— Begin DOCUMENT EXTRACT —

Throughout the recorded discussion [of the Celler-Kefauver Act of 1950] may be found examples of Congress’ fear not only of accelerated concentration of economic power on economic grounds, but also of the threat to other values a trend toward concentration was thought to pose.

It is competition, not competitors, which the Act protects. But we cannot fail to recognize Congress’ desire to promote competition through the protection of viable, small, locally owned businesses. Congress appreciated that occasional higher costs and prices might result from the maintenance of fragmented industries and markets. It resolved these competing considerations in favor of decentralization (authors’ italics).

Finally, in the Supreme Court’s opinion in U.S. v. Von’s Grocery, Justice Hugo Black went even further, arguing that antitrust laws are meant specifically keep small competitors in business:

The basic purpose of the 1950 Celler-Kefauver Act was to prevent economic concentration in the American economy by keeping a large number of small competitors in business. [Congress sought to do this] by arresting a trend toward concentration in its incipiency before that trend developed to a point that a market was left in the grip of a few big companies.

Until nearly the end of the 1970s, in sum, court decisions reflected two basic principles: first, that antitrust enforcement was designed to serve multiple purposes, political as well as economic; and second, that it was the courts’ responsibility to balance these purposes in light of the facts in particular cases.

Starting in the 1960s, however, a counter-movement developed, based on the proposition that law should reflect, and should be interpreted in light of, economic theory. This burgeoning Law and Economics movement challenged the underpinnings of many areas of law.

Rising concentration and declining competition suggests the time has come to reinvigorate antitrust law and its enforcement. The need to correct course becomes particularly clear in light of the economy wide consequences that have resulted from under-enforcement.

— End DOCUMENT EXTRACT —
— Begin RECORD SET —

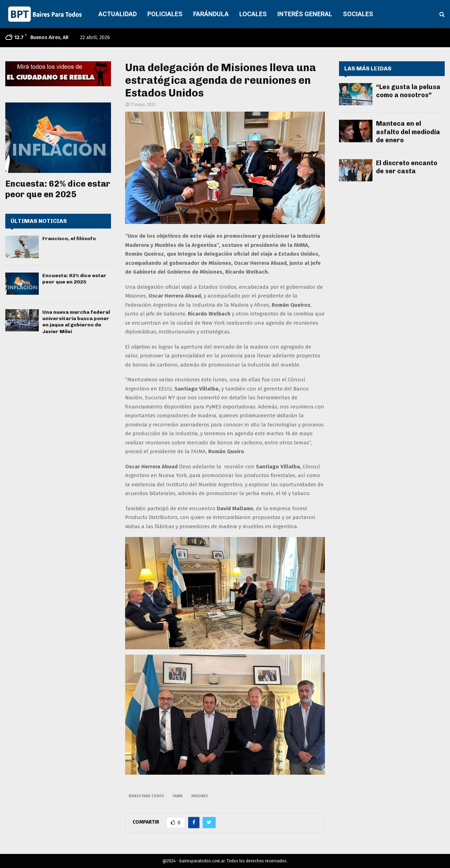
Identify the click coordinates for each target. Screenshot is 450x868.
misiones (199, 796)
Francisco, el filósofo (69, 238)
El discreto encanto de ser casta (407, 167)
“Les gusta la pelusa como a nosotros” (408, 91)
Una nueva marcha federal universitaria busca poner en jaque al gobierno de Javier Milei (76, 322)
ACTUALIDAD (117, 14)
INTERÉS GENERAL (305, 14)
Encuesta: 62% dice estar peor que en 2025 (58, 189)
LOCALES (253, 14)
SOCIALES (358, 14)
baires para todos (146, 796)
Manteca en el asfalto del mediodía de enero (408, 132)
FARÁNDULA (211, 14)
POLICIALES (165, 14)
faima (178, 796)
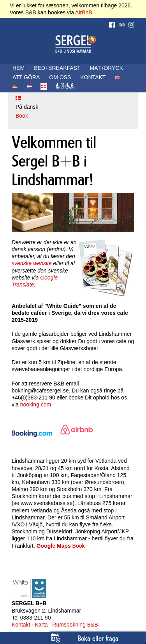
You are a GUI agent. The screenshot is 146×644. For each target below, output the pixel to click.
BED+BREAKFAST (57, 68)
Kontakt (21, 625)
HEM (18, 68)
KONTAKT (93, 77)
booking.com (35, 404)
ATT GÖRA (26, 77)
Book (22, 116)
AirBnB (84, 12)
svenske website (32, 263)
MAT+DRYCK (106, 68)
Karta (41, 625)
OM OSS (60, 77)
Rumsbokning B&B (75, 625)
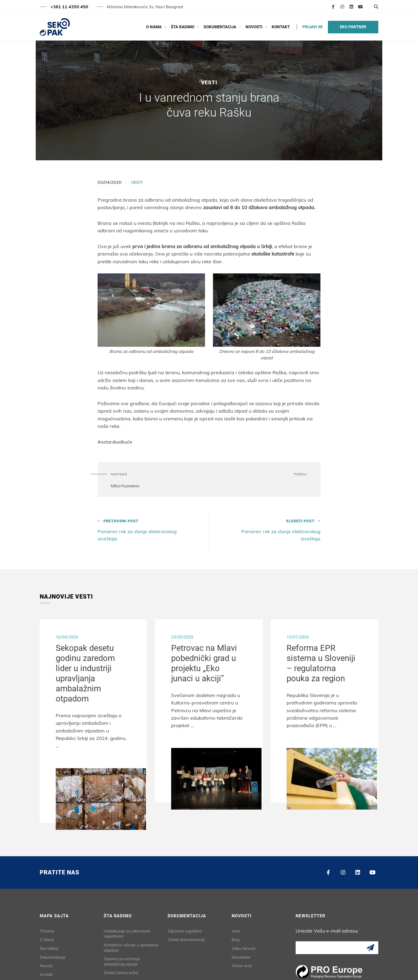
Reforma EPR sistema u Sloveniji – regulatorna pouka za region (324, 663)
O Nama (154, 27)
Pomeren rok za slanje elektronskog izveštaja (140, 530)
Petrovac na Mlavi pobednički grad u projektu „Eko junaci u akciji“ (206, 663)
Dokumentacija (220, 27)
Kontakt (281, 27)
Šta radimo (183, 27)
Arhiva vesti (242, 964)
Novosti (254, 27)
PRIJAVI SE (312, 27)
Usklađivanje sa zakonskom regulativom (127, 932)
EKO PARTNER (353, 27)
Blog (235, 938)
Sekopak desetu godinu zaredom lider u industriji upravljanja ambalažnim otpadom (88, 674)
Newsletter (241, 955)
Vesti (137, 182)
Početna (47, 929)
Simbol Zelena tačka (121, 971)
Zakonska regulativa (185, 929)
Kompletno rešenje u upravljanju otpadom (131, 946)
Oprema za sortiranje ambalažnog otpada (122, 960)
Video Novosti (243, 947)
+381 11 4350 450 (69, 7)
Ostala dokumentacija (186, 938)
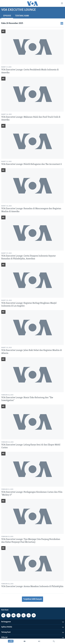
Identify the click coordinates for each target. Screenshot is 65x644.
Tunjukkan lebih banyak (32, 599)
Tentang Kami (22, 16)
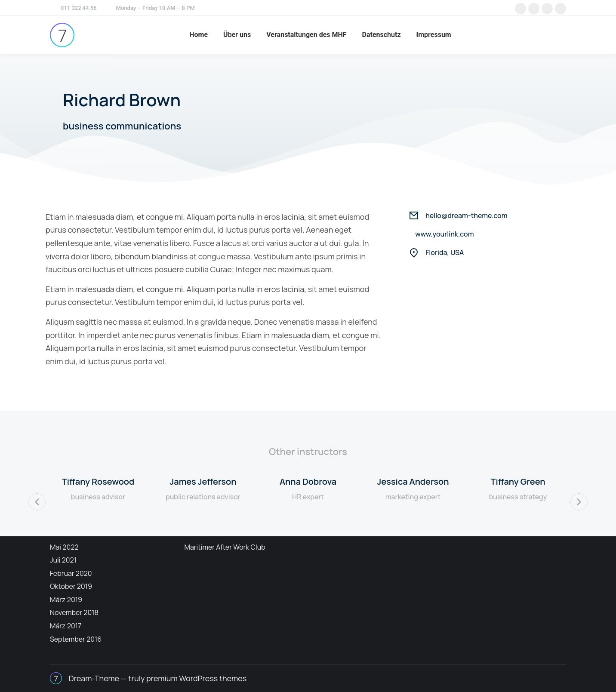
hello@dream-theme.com (466, 215)
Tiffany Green (517, 481)
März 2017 (65, 626)
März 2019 (66, 600)
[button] (37, 502)
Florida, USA (444, 252)
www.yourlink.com (444, 234)
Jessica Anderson (413, 481)
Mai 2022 (64, 547)
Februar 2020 (71, 573)
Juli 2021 (63, 560)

— End RECORD SET —

- _STATED TASK A_
Update the entries from the line with "Screenshot is 65x644." through the end of the entries by replacing "click coordinates" with "click positions", keeping everything else unchanged. Leave the pictures out of your answer.
- _STATED TASK B_
Continue the passage on antitrust law and enforcement from the point where it stops.

- _WRITTEN RESPONSE A_
Identify the click positions for each target. Screenshot is 65x644.
Tunjukkan lebih banyak (32, 599)
Tentang Kami (22, 16)
hello@dream-theme.com (466, 215)
Tiffany Green (517, 481)
März 2017 (65, 626)
März 2019 (66, 600)
[button] (37, 502)
Florida, USA (444, 252)
www.yourlink.com (444, 234)
Jessica Anderson (413, 481)
Mai 2022 (64, 547)
Februar 2020 (71, 573)
Juli 2021 (63, 560)

- _WRITTEN RESPONSE B_
Robert Bork’s 1978 book, “The Antitrust Paradox: A Policy at War with Itself,” crystallized the Law and Economics-inspired revolt against decades of antitrust jurisprudence. “Certain of its doctrines preserve competition,” Bork argued, “while others suppress it, resulting in a policy at war with itself.” Multiple and incompatible goals, moreover, opened the door to judicial activism untethered from principle, leading to the acceleration of what he termed the “protectionist, anticompetitive strain in the law.”

To remedy these ills, Bork proposed to eliminate the qualitative and pluralist dimensions of antitrust enforcement. “The only legitimate goal of American antitrust law,” he famously declared, is the “maximization of consumer welfare.” But “consumer welfare” is not a self-explicating concept, and Bork advanced an additional specification: “Consumer welfare … is merely another term for the wealth of the nation.” So, if a proposed economic arrangement maximizes total output, it meets the standard—even if it ends up transferring wealth from consumers to producers.

It will be observed that this thesis stood at some remove from most people’s intuitive understanding of what antitrust laws were designed to promote—or prevent. Bork had an explanation for this discrepancy. “Antitrust is a subset of ideology,” he asserted at the beginning of his book. He returned to this theme at the end: “To claim, as I have, that antitrust is a subcategory of ideology is necessarily to assert that it connects with the central political and social concerns of our time.”

In hindsight, we can see that Bork’s “time” represented a hinge moment in post-war history when U.S. business felt increasingly beleaguered by foreign competition. Business leaders concluded that they could no longer afford the accommodations they had made, either to the interests of workers and local communities or to the interests served by laws and regulations that imposed additional costs on the private sector. The post-war system of trilateral accommodation among business, labor, and government weakened, business resistance to labor intensified, and conservative political leaders promised a better business climate, including less resort to antitrust action against mergers and acquisitions.

That was then. In the four decades since the publication of Bork’s book, new concerns have arisen about the consequences of growing corporate concentration, which include not only increased inequality and decreased entrepreneurship, but also the concentration of economic growth into a small number of geographical areas. In 2016, Hillary Clinton won just 472 counties, but they represented 64 percent of the GDP, compared to 36 percent for the 2,584 counties that Donald Trump carried. In many small towns and rural counties, a single “big box” store owned by a national firm has replaced a multiplicity of locally owned small businesses. As was the case a century ago, scholars and community leaders worry about the civic consequences of concentration, both for localities and for national governance.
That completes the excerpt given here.